Auf die schriftliche parlamentarische Anfrage Nr. 4365/J vom 14. Juni 2006 der Abgeordneten Werner Amon, MBA, Kolleginnen und Kollegen, betreffend Schäden für die österreichischen Steuerzahler und den Finanzplatz Österreich durch die Vorgehensweise der BAWAG und des ÖGB in Bezug auf Stiftungen, beehre ich mich Folgendes mitzuteilen:
Zu 1.:
Die überwiegende Anzahl der Gesellschaften und Sonderkonstruktionen wurde allein zum Zweck der Abwicklung der Sondergeschäfte sowie in weiterer Folge zur Verschleierung der angefallenen Verluste gegründet. Gelder wurden von einer Gesellschaft zur nächsten überwiesen und während die Ursprungsfirmen in der BAWAG Bilanz als potente und zahlungsfähige Kreditnehmer geführt worden sind, waren die an sie überwiesenen Gelder längst weitergeleitet und fehlte es daher an entsprechend werthaltigen Aktiva.
Zu 2.:
Die Rechtsformen in den zumeist als Off-Shore-Zentren einzustufenden Jurisdiktionen, in denen Sonderkonstruktionen errichtet worden sind, sind nicht mit den im österreichischen Gesellschaftsrecht definierten Gesellschaftsformen vergleichbar. Entsprechend dem derzeitigen Erkenntnisstand wurden neben Stiftungen auch GmbH-ähnliche Rechtsformen ("limited liability company“, abgekürzt Ltd) und Fonds verwendet. Eigentümerlose Rechtsformen, wie insbesondere Stiftungen, durchbrachen dabei den Konsolidierungskreis nach dem Bankwesengesetz und erleichterten die Verschleierung.
Zu 3.:
Eine aktuelle Auflistung der Sonderkonstruktionen – derzeit sind 120 bekannt – kann ich nicht geben, da die Prüfungen bei der BAWAG noch nicht abgeschlossen sind. Die Gesellschaften sind in sich verschachtelt bzw. wurden laufend Umgruppierungen vorgenommen, sodass auch aus diesem Grund eine aussagekräftige Darstellung nicht möglich ist. Es ist evident, dass genau dies das Ziel der Gründung der Vielzahl von Sonderkonstruktionen gewesen ist.
Zu 4.:
Derzeit finden neben der umfassenden Prüfung durch FMA und OeNB auch Erhebungen der Staatsanwaltschaft statt. Gemeinsames Ziel aller Prüfungen ist die lückenlose Aufklärung des gesamten Sachverhaltes und damit auch dieser Frage. Jedenfalls unbestritten sind die Stiftungen des ÖGB in Liechtenstein. Ich ersuche um Verständnis dafür, dass dies trotz der kooperativen Haltung der jetzigen BAWAG P.S.K. Führung aufgrund der bewussten und vorsätzlichen Verschleierungstaktik in der Vergangenheit, noch einen geraumen Zeitraum in Anspruch nehmen wird.
Zu 5.:
Ob der Steuerzahler durch steuerunehrliches Verhalten in diesen Sonderkonstruktionen geschädigt wurde, ist ebenfalls Gegenstand von Prüfungen. Aufgrund der Verpflichtung zur abgabenrechtlichen Geheimhaltung (§48 a BAO) kann ich dazu aber keine konkreten Angaben machen.

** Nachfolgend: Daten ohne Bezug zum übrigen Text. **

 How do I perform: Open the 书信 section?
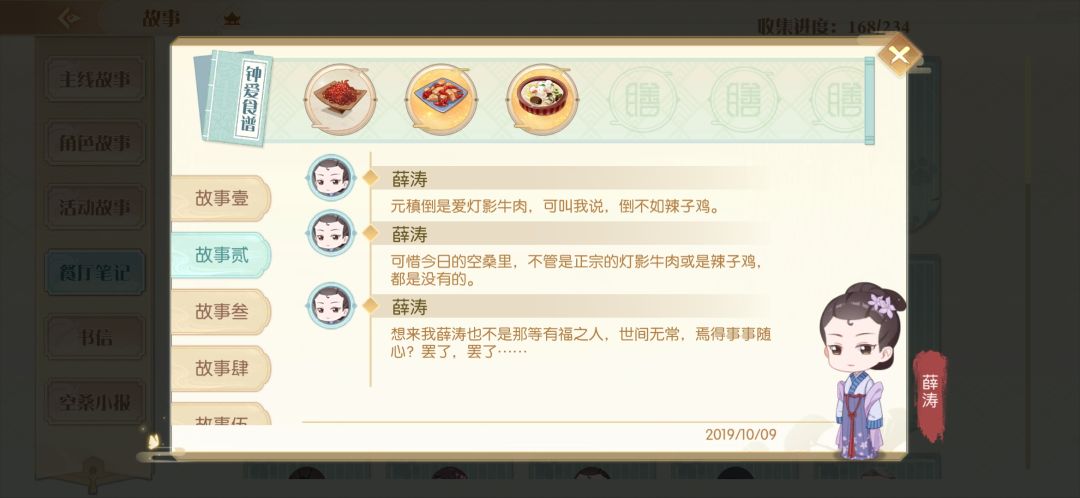(95, 337)
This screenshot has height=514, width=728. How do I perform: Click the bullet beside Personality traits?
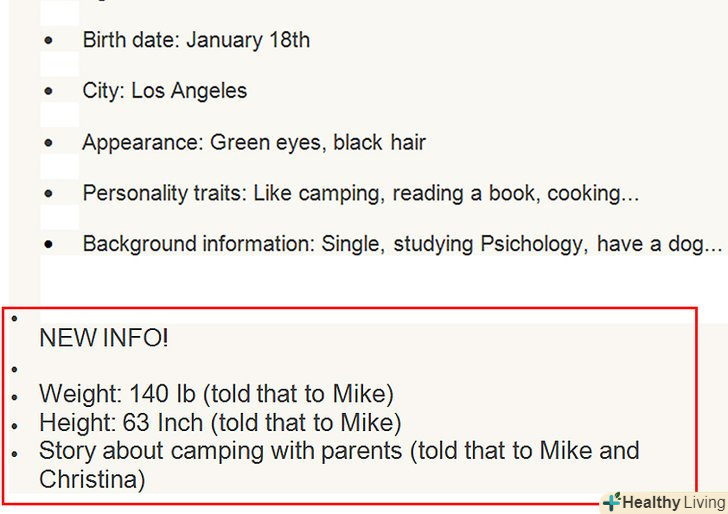pyautogui.click(x=49, y=193)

Eine Belastung des österreichischen Steuerzahlers durch die Sonderkonstruktionen unter Bedachtnahme auf die Haftung nach dem BAWAG P.S.K.-Sicherungsgesetzes in der Zukunft ist insoweit ausgeschlossen, als Ansprüche in- oder ausländischer Gemeinschuldner und Ansprüche aus dem Titel Schadenersatz gegen die BAWAG von der Haftung des Bundes nicht umschlossen sind.
Zu 6.:
Der BAWAG-Skandal war dem österreichischen Finanzplatz auf Grund seines weltweiten medialen Echos zweifellos nicht förderlich. Durch das rasche und entschlossene Handeln der Bundesregierung und die Stabilisierung der BAWAG P.S.K. konnte jedoch nachhaltiger Schaden erfolgreich abgewendet werden.